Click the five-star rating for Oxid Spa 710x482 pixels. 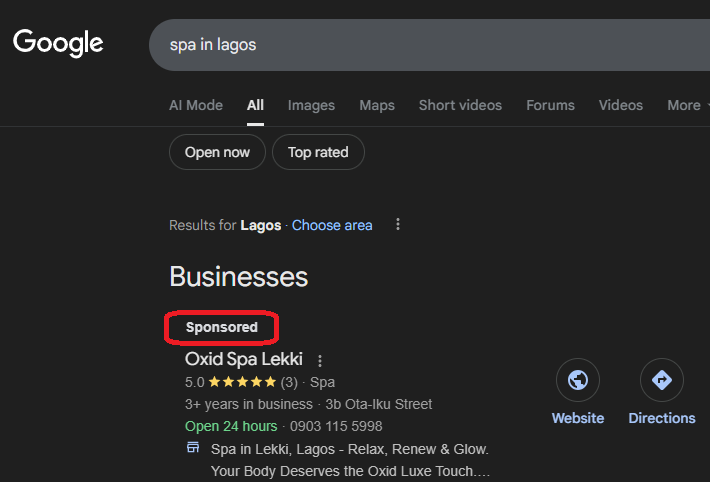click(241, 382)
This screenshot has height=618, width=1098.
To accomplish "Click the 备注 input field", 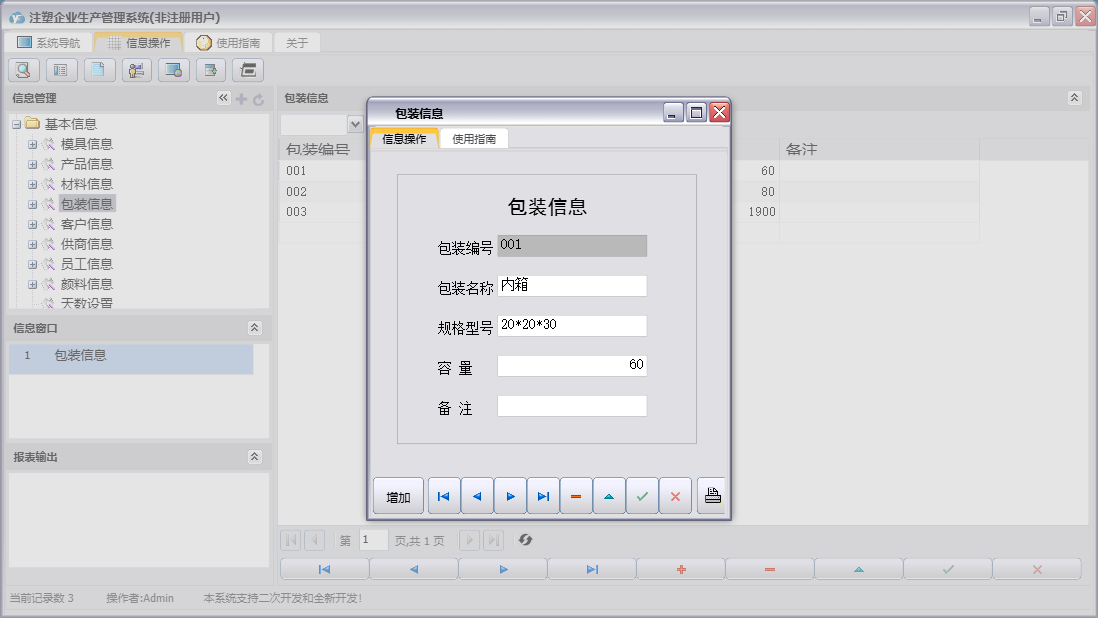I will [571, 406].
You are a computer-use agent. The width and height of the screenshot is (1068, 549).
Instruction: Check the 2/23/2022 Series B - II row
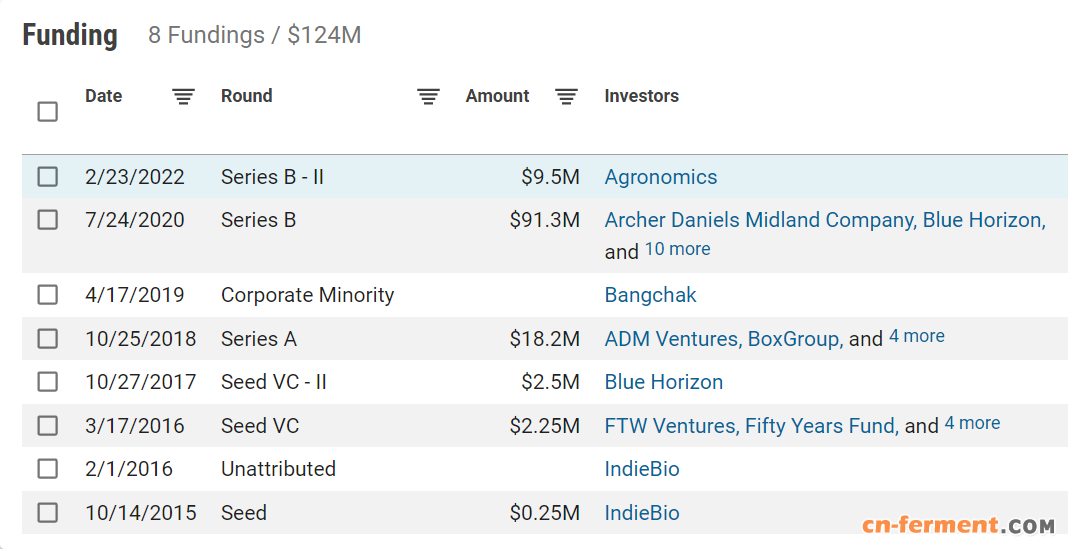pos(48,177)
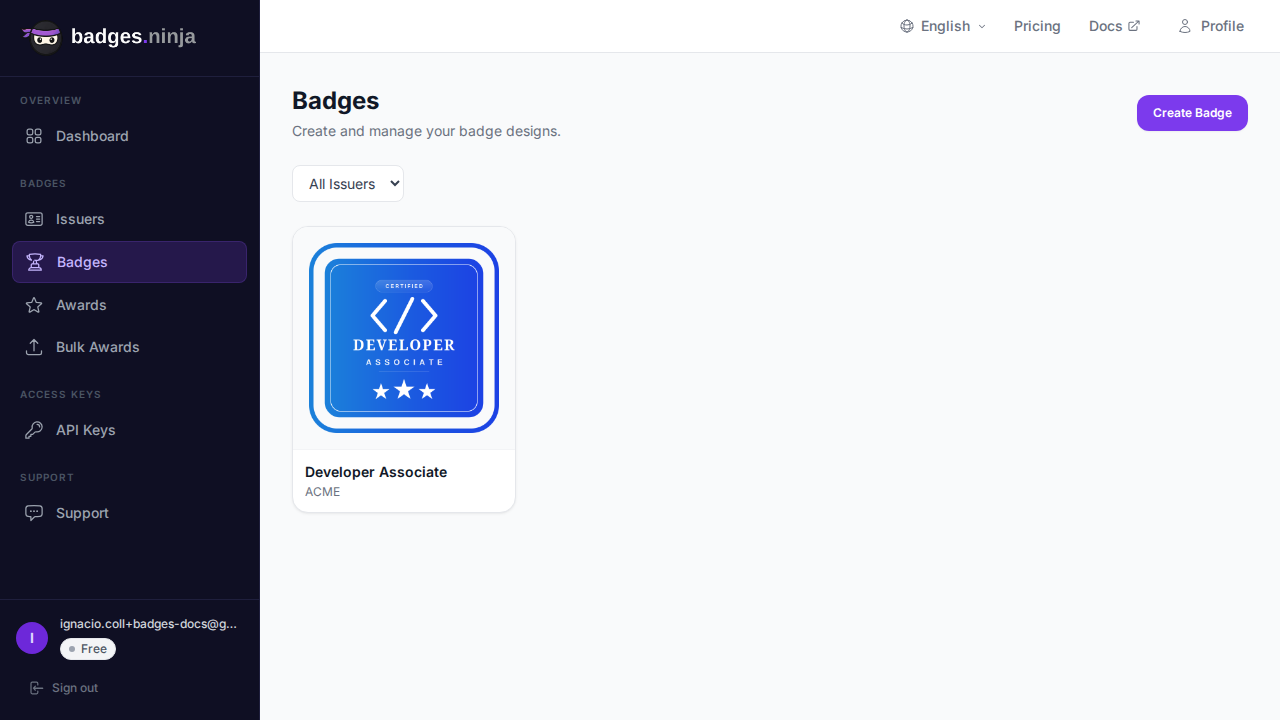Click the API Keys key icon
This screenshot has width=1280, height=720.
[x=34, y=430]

◆ The problem: From the line containing "You are a computer-use" through the last line of the data above, write out every line word for word, and nothing else. Do not include the pictures.

◆ Result for this exercise:
You are a computer-use agent. The width and height of the screenshot is (1068, 549).
Instruction: Check the 2/23/2022 Series B - II row
pos(48,177)
Click the API Keys key icon
This screenshot has width=1280, height=720.
[x=34, y=430]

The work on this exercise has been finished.